Ove si ritenesse che i beneficiari, genericamente divisati nei successori universali dell'assicurato, fossero da rinvenire in coloro i quali avessero effettivamente accettato l'eredità (e dovesse farsi, indi, applicazione delle regole della successione mortis causa in ordine alla ripartizione del capitale o della rendita assicurati), verrebbe misconosciuto il principio, oramai consolidato, anche per via normativa, dell'acquisto iure proprio, da parte del beneficiario, del diritto alla somma assicurata, il quale trae la sua origine non già dal patrimonio del contraente, bensì dall'atto di designazione, ed è estraneo alle vicende successorie del contraente medesimo.

In particolare, a fronte dell'espressione “eredi legittimi”, saranno beneficiari tutti coloro che rivestiranno tale qualifica al momento della morte dell'assicurato (cioè al momento dell'apertura della sua successione) anche se taluno di essi fosse escluso in tutto o in parte dalla successione per disposizione testamentaria, purchè ovviamente tale disposizione non revochi la designazione.

Pertanto, l'effetto della stipulazione si produce già durante la vita dello stipulante (e, precisamente, all'atto della designazione), mentre soltanto l'esecuzione della prestazione, effettuata dall'impresa assicuratrice in favore del terzo beneficiario, ha luogo al momento del decesso del soggetto assicurato.

Ove si tratti di clausola attributiva del beneficio “agli eredi legittimi”, non potrà operarsi riferimento ai criteri di ripartizione delle quote previste dagli artt. 566 ss. c.c., dovendosi, al contrario, ritenere che, salvo espressa previsione contraria dello stipulante, si applicheranno le norme in tema di obbligazioni solidali, e, in particolare, l'art. 1298, c. 2, c.c. a norma del quale «le parti di ciascuno si presumono uguali», mentre la disciplina successoria potrà essere interrogata solo in riferimento all'individuazione delle classi di successibili, alla distinzione tra i diversi ordini e, infine, alla disciplina del concorso tra membri del medesimo ordine.

In quest'ottica, il diritto di credito alla somma assicurata, quale obbligazione pecuniaria divisibile (art. 1314 c.c.), riferita ad una pluralità di soggetti, non trovando un differente trattamento nella polizza, è esigibile nei confronti dell'assicuratore da parte dei concreditori parziari (i beneficiari) in identica proporzione, a nulla importando la differente modalità di acquisizione, diretta o indiretta, dello status di erede.

In tal guisa ragionando, si supera l'indirizzo, sostenuto nella giurisprudenza della S.C. solo da Cass. n. 19210/2015, second cui “il dire che qualcuno è erede di un soggetto significa, secondo l'espressione letterale, evocare tanto chi lo è quanto anche in che misura lo è”.

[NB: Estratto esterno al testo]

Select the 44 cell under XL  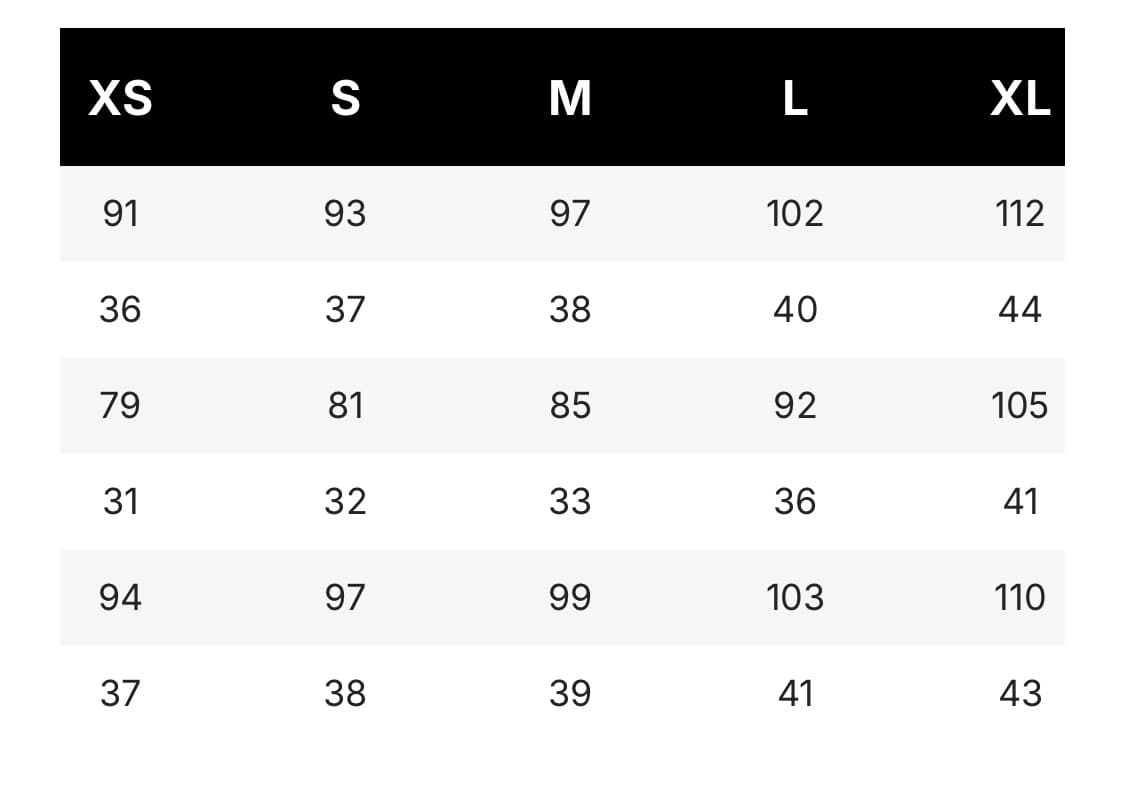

In conclusione, in caso di premorienza del beneficiario originariamente individuato, gli subentrano i suoi eredi a titolo successorio (id est, per diritto di rappresentazione), ove il beneficio non sia stato revocato o il contraente non abbia diversamente disposto, essendo il diritto ai vantaggi dell'assicurazione entrato nel patrimonio del beneficiario sin dal momento della conclusione del contratto.

La somma spettante agli eredi del beneficiario premorto viene attribuita per diritto di rappresentazione, alla luce dell'immanenza del diritto in capo al beneficiario sin dalla designazione ed a prescindere dall'intervenuta irrevocabilità della designazione. E', quindi, corretta la soluzione per cui al beneficiario premorto subentreranno i suoi eredi per rappresentazione, i quali, come tali, avranno diritto a ricevere la sola quota già di spettanza del de cuius.

Riferimenti
  • E. BETTI, Teoria generale del negozio giuridico, in Trattato di diritto civile italiano, diretto da F. Vassalli, Torino, 1950.
  • G. GIAMPICCOLO, Il contenuto atipico del testamento, Contributo ad una teoria dell'atto di ultima volontà, Milano, 1954.
  • M. IEVA, I fenomeni parasuccessori, in Trattato breve delle Successioni e donazioni, I, a cura di P. Rescigno, Padova, 2010.
  • G. VOLPE PUTZOLU, L'assicurazione, in Trattato di dir. priv., diretto da P. Rescigno, XIII, Torino, 1997.